Written alongside academics from Manchester University, the University of Southampton, and the University of Bristol, the book is the definitive account of one of the most consequential and controversial general elections in recent times, when Boris Johnson gambled everything calling an early election to 'Get Brexit Done', and emerged triumphant. Drawing upon cutting-edge data analysis and wide-ranging elite interviews, the book provides a compelling and accessible narrative of this landmark election and its implications for British politics.
Two years on, there remains a number of myths and what-if scenarios that the book helps shed light on, not least concerning the events that led to the election happening in the first place despite many opposition MPs worrying that, by voting for it, they were falling into an obvious trap laid for them by Boris Johnson’s Conservative government.
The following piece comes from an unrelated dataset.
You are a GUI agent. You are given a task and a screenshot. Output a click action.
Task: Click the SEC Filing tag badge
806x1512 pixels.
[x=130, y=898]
The book then takes the reader into the heart of the parties’ campaigns with interviews revealing just how dysfunctional Labour’s was compared to the one mounted by a Tory Party absolutely determined not to repeat the mistakes it had made two years previously. Other chapters provide detailed coverage of the election in Scotland, Wales and Northern Ireland, as well as providing insights into polling and media coverage across the UK. The book also provides essential information on the composition of the new parliament and an unparalleled wealth of statistical information and analysis of the results from the country’s top academics.
Tim Bale, Professor of Politics at Queen Mary University of London, said: “The 2019 election saw a ruthlessly efficient and well-resourced Conservative campaign, run by people who had learned all the right lessons from the disaster of 2017, pitted against a divided, disorganised and largely leaderless Labour campaign which hoped it could somehow repeat the trick it had pulled off two years previously and prove the Corbyn-sceptics wrong.
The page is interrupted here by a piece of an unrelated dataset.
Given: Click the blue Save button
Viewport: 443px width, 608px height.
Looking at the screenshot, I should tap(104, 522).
“There were, of course, all sorts of dramatic ups and downs – even thrills and spills – along the way, as one might expect with Boris Johnson in charge. But with so many voters wanting to ‘Get Brexit Done’ so that the nation could focus on undoing some of the damage done to public services by a decade of austerity, the Tories were always on course to win their first comfortable majority at Westminster for three decades.”
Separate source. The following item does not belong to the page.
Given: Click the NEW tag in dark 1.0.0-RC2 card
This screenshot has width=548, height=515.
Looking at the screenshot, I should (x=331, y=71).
The British General Election of 2019 by Robert Ford, Professor of Political Science at Manchester University (@robfordmancs), Tim Bale, Professor of Politics at Queen Mary University of London (@proftimbale), Will Jennings, Professor of Political Science and Public Policy at the University of Southampton (@drjennings), and Paula Surridge (@p_surridge), Senior Lecturer in Political Sociology at the University of Bristol is out now, published by Palgrave Macmillan (@palmacpolitics) and available from Amazon. The 21st volume in a prestigious series dating back all the way back to 1945, it offers something for everyone from Westminster insiders and politics students to the interested general reader.
Tim Bale is Professor of Politics at Queen Mary University of London, where he has also served as Co-Director of The Mile End Institute. His best-known book is probably The Conservative Party from Thatcher to Cameron, the second edition of which was published in late 2016; but he is also the author of The Conservatives since 1945: the Drivers of Party Change and Five Year Mission. The Labour Party under Ed Miliband. More recently he has either co-authored or co-edited Footsoldiers: Political Party Membership in the 21st Century (with Paul Webb and Monica Poletti), The Modern British Party System (again with Paul Webb), and Riding the Populist Wave: Europe's Mainstream Right in Crisis (with Cristóbal Rovira Kaltwasser).